Pour atteindre les objectifs de son comité, il a dû, par la force des choses, piler sur certains orteils et cela a fait mal à plusieurs. Il a fait ce qu’il fallait faire pour réussir. Mais, il y en a toujours qui sont là pour chialer, critiquer et se plaindre. Ces derniers sont normalement ceux qui ne font rien et qui ne sont pas capables de faire quoi que ce soit de pratico-pratique. Coderre a su naviguer parmi ces eaux troubles et a maintenu son cap. Malheureusement, une dispute s’est développée pour le choix du candidat dans le comté d’Outremont, où l’ex député-ministre Martin Cauchon, qui avait, lâchement, quitté la barque libérale de la dernière élection alors qu’elle coulait, a voulu, puisque le vent est revenu dans les voiles du parti, reprendre son poste de député. Coderre refusa car il avait choisi une candidate très valable pour remplir ce poste et même décidé de l’imposer aux libéraux du comté en outre-passant une assemblée de mise-en-nomination ouverte à tous. Ce fut une erreur. Ignatieff refusa et décida que l’assemblée devait avoir lieu et que Cauchon pourrait y être candidat.
Face à la décision de son chef, Coderre jugea que son autorité était minée et il démissionna. Une autre erreur. De plus, sa fracassante sortie s’accompagna de dénonciations indirectes envers son chef sur la place publique lorsqu’il affirma que les décisions importantes en rapport avec l’organisation électorale de son parti au Québec étaient prises par les anglais à Toronto. Une autre erreur.

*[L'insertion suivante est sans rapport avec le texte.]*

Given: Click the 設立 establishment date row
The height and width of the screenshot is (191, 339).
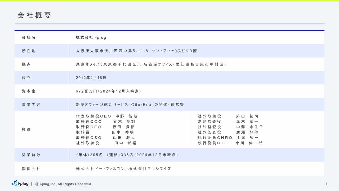Looking at the screenshot, I should click(26, 77).
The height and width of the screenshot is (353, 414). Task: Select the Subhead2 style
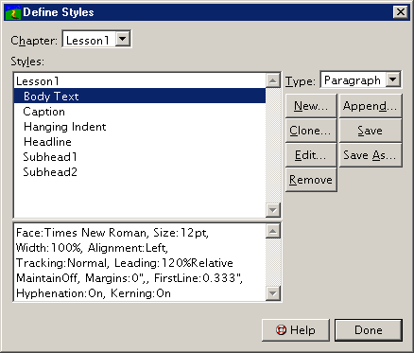coord(50,172)
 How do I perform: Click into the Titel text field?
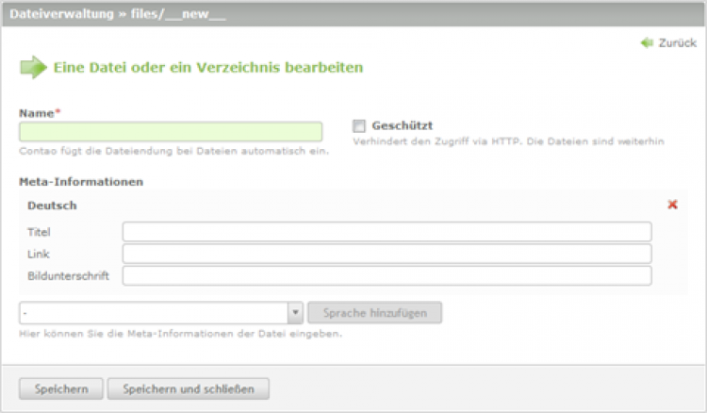[386, 232]
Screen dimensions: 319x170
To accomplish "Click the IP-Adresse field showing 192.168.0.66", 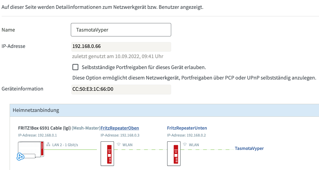I will tap(121, 46).
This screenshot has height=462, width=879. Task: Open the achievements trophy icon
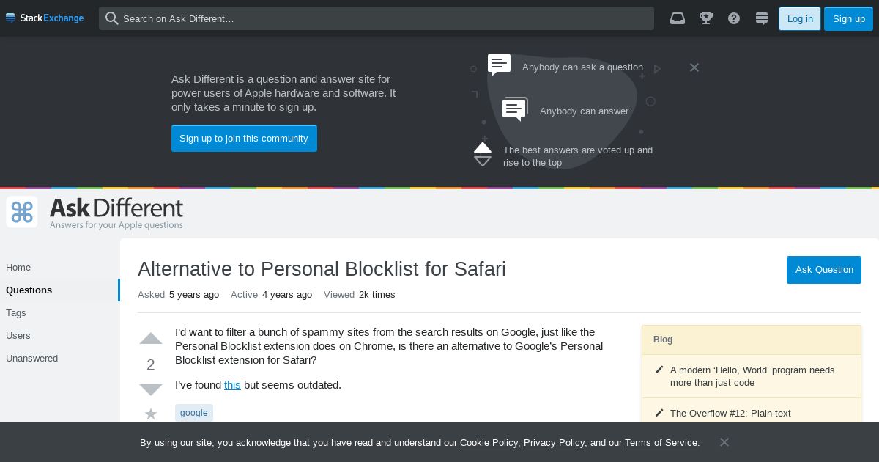click(x=706, y=18)
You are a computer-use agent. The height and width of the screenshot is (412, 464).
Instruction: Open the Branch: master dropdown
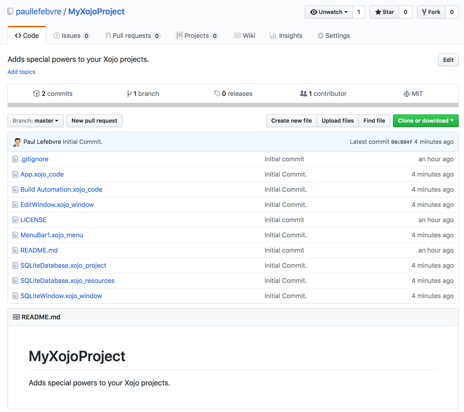pyautogui.click(x=35, y=121)
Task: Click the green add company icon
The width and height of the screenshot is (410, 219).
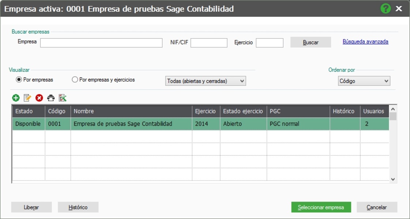Action: (16, 98)
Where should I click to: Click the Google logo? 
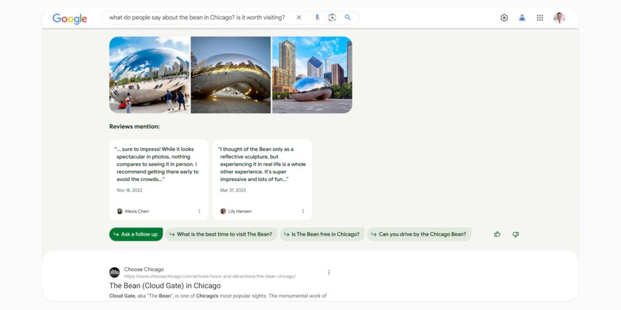70,18
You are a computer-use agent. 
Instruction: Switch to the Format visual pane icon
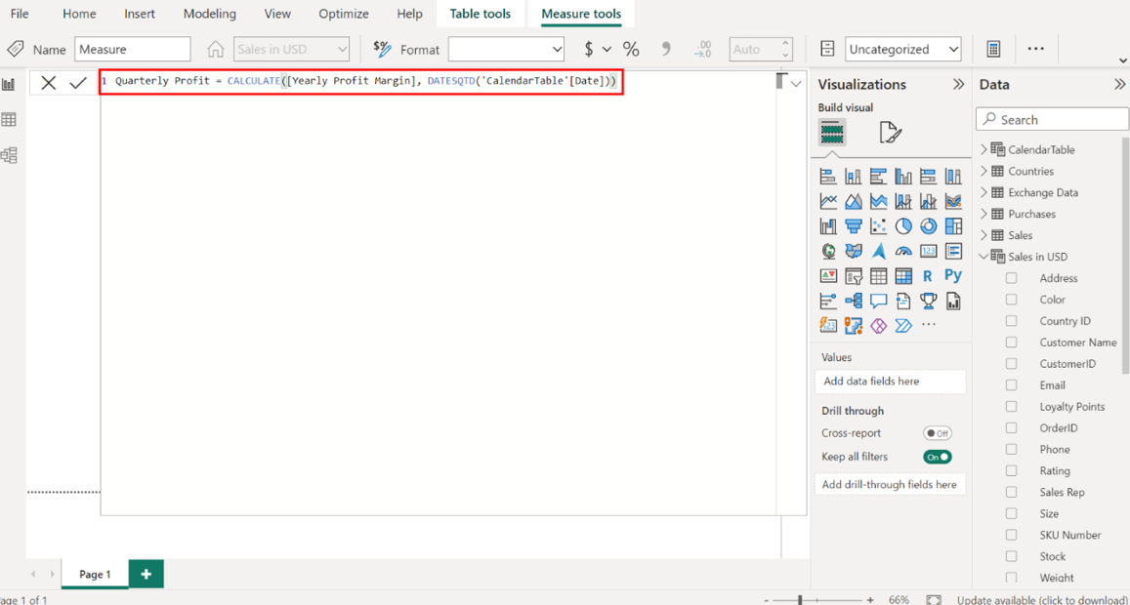coord(890,133)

J’ai été dans la même position que Coderre pour le parti progressiste-conservateur du Canada (PPCC) sous Stanfield. Je tirais tous les cordons pour l’élection de 1972. J’ai connu ces moments difficiles où il fallait discuter longuement avec les autres membres de l’organisation nationale qui ne favorisaient pas nécessairement nos approches. Je ne gagnais pas toujours mon point, tout comme les autre membres des autres provinces ne gagnaient pas toujours les leurs. C’est ça un parti national ! Mon rôle et celui des autres Québécois qui y participaient nous a permis d’influencer les affaires nationales du parti. C’est ainsi que le PPCC s’est transformé pour devenir un parti pour tous les Canadiens et cela s’est avéré réel lorsque la porte s’est finalement ouverte pour la venue du premier Québécois comme chef, Brian Mulroney.
Coderre a nui à son parti en agissant comme il l’a fait. Sa décision intempestive est inexplicable pour moi. Il est triste de constater qu’un partisan aussi dévoué à un parti politique pose des gestes qui risquent d’entacher l’image de son parti, surtout à la veille d’une élection. Il a eu tort de démissionner et de tout foutre en l’air. Il a agi de façon irresponsable et a donné l’impression qu’il se prenait pour un général alors qu’il était lieutenant.
Denis Coderre est un homme travaillant, dévoué, sincère et dynamique. J’espère qu’il va se ressaisir et continuer à bien servir Montréal, le Québec et le Canada.